This 2005 photo, released by the University of Alaska, Fairbanks, shows how snow-covered Alaskan tundra reflects more light than melted areas. Melting snows means the land can absorb and store more heat and solar energy.
Terry Chapin
/
AP
This 2005 photo, released by the University of Alaska, Fairbanks, shows how snow-covered Alaskan tundra reflects more light than melted areas. Melting snows means the land can absorb and store more heat and solar energy.

Arctic sea ice is in sharp decline this year: Last week, scientists announced that it hit the lowest point ever measured, shattering the previous record.

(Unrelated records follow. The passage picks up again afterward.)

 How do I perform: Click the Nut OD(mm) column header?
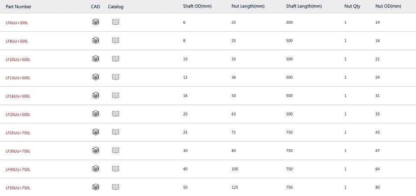click(388, 6)
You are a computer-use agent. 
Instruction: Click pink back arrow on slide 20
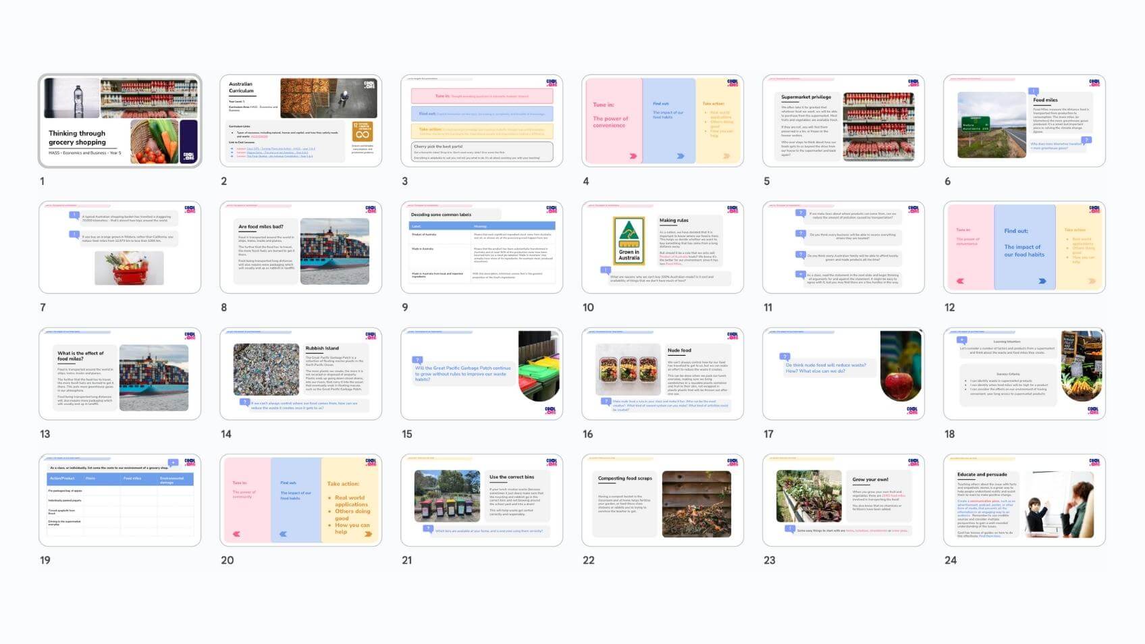point(236,534)
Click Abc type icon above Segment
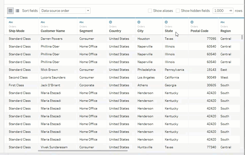 [x=81, y=22]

But it turns out that's not the most dramatic change in the Arctic. A study by Canadian researchers finds that springtime snow is melting away even faster than Arctic ice. That also has profound implications for the Earth's climate.

Springtime snowmelt matters a lot: It determines when spring runoff comes out of the mountain to fill our rivers. And Chris Derksen at Environment Canada in Toronto says snow also reflects sunlight back into space, helping to keep the Earth from heating up too fast.

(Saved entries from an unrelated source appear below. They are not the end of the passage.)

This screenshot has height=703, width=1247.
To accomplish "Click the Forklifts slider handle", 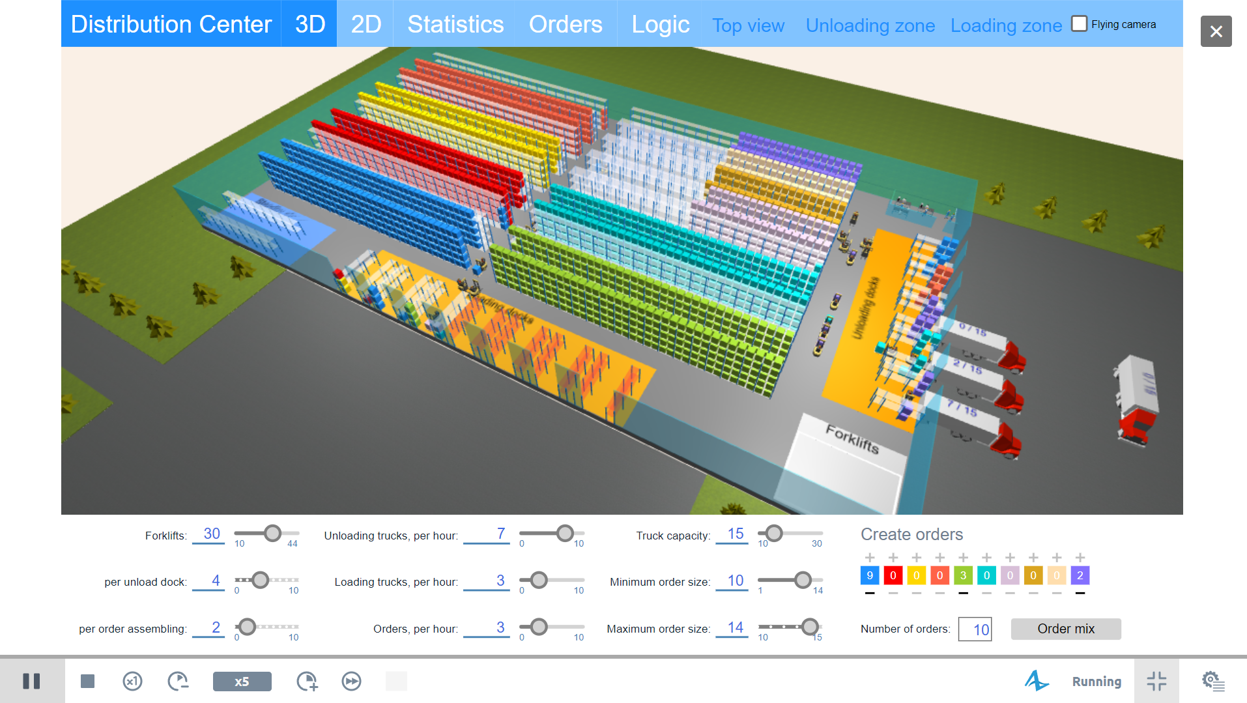I will click(x=273, y=534).
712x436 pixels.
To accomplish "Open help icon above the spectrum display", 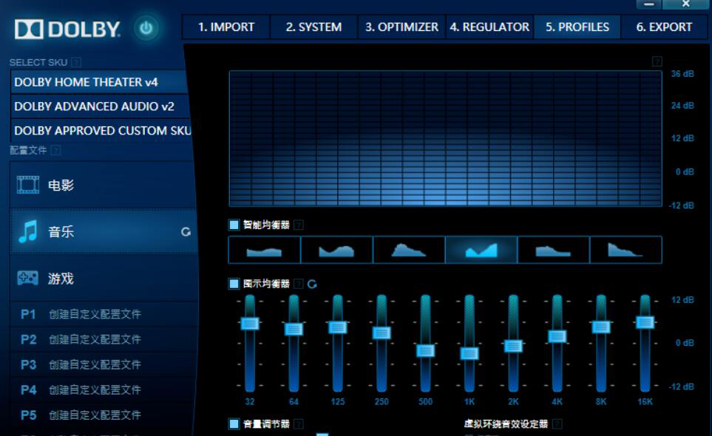I will [657, 62].
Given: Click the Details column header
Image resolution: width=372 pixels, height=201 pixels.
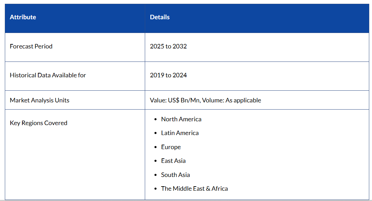Looking at the screenshot, I should point(160,17).
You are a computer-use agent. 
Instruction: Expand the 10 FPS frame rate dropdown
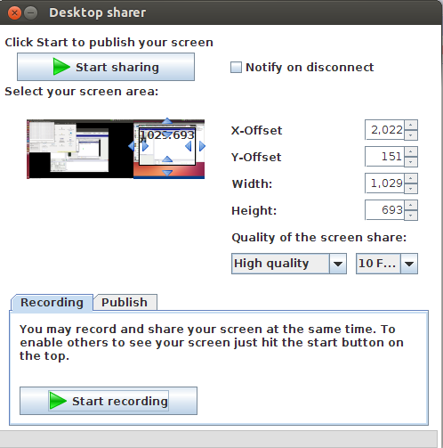click(x=387, y=264)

"When you remove the snow cover form the land surface, much as when you remove the sea ice from the ocean, you take away a highly reflective, bright surface, and you expose the bare land or tundra underneath, and that absorbs more solar energy," he says.

That darker land traps heat and warms the planet. Scientists have been keeping an eye on this trend for years.

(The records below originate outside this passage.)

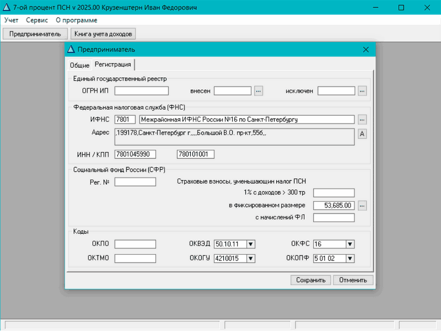Screen dimensions: 441x331
Task: Select the Регистрация tab
Action: pyautogui.click(x=112, y=65)
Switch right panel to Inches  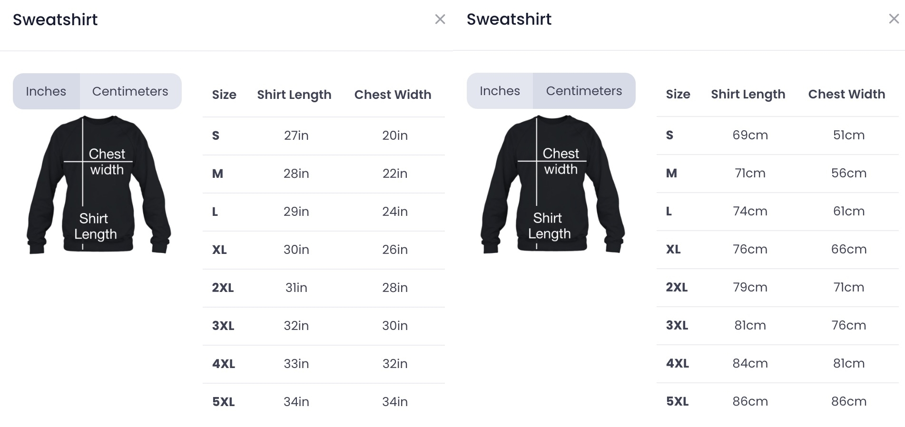(500, 91)
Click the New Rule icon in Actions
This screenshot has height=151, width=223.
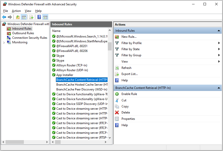tap(117, 37)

But Derksen and colleague Ross Brown have produced a study, which has been accepted for publication in Geophysical Research Letters, that documents a dramatic increase in the speed of this snowmelt. It turns out that in May and June, snow across the far north is disappearing fast.

We're now losing spring Arctic snow cover at a rate faster than the models predict.

"It's decreasing at a more rapid rate than summer sea ice," Derksen says. "So the loss of snow cover across the Arctic is really as big an issue as the loss of sea ice."

Derksen expected to see a gradual decline, but he was taken aback when he reviewed satellite measurements for the past five years and saw the speed of this loss. Snowmelt decline is occurring at a rate of 18 percent per decade, versus 11 percent per decade for the much talked about Arctic sea ice.

"That was a bit shocking," he says.

It's also contrary to what scientists had predicted. There are more than a dozen research groups around the world who use computer models and simulations to forecast how quickly things are likely to change in our warming world.

Effects Of Melting Snow

"We're now losing spring Arctic snow cover at a rate faster than the models predict," Derksen says. And that "puts somewhat into question what the scenario will look like 10, 20 or 30 years from now."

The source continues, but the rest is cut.